Source material:
===

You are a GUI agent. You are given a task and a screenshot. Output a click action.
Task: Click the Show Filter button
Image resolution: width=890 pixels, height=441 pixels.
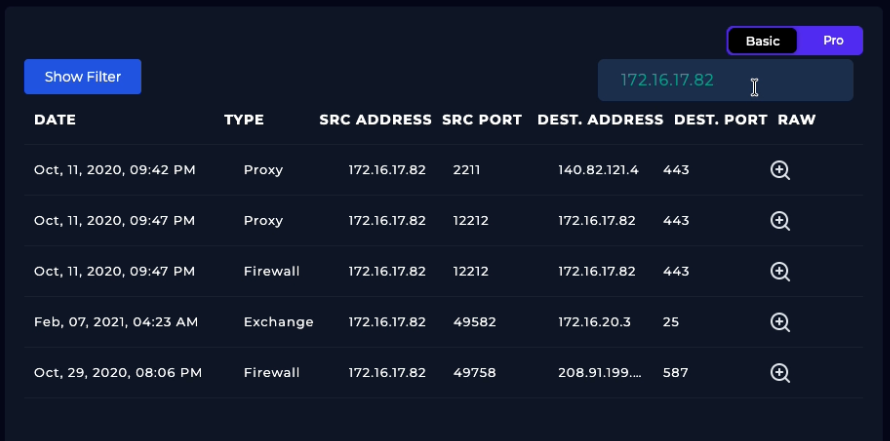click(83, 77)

===

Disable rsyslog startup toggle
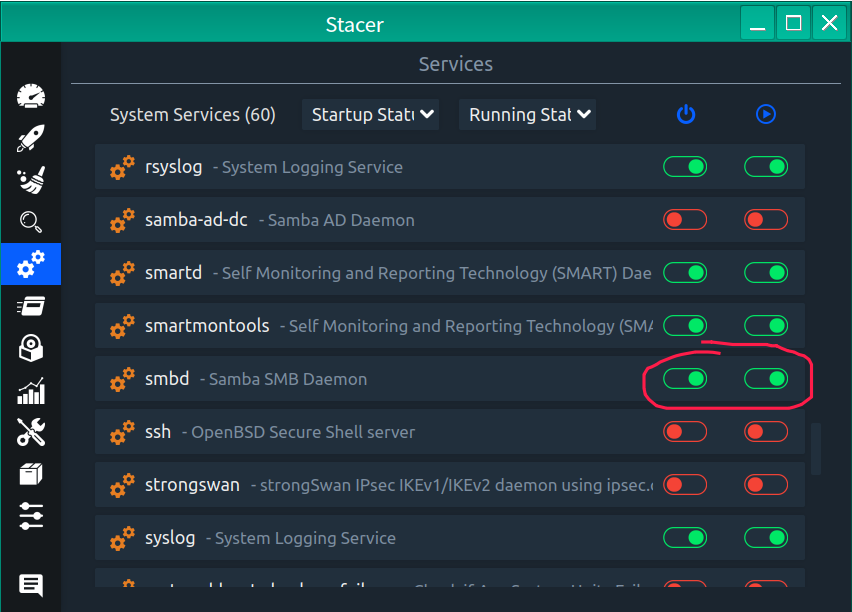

===

What is expected:
Set down, word for word, the part of the entries above that opens with the line containing "You are a GUI" and closes with the line containing "click(83, 77)", leaving the pictures out.

Response below:
You are a GUI agent. You are given a task and a screenshot. Output a click action.
Task: Click the Show Filter button
Image resolution: width=890 pixels, height=441 pixels.
click(83, 77)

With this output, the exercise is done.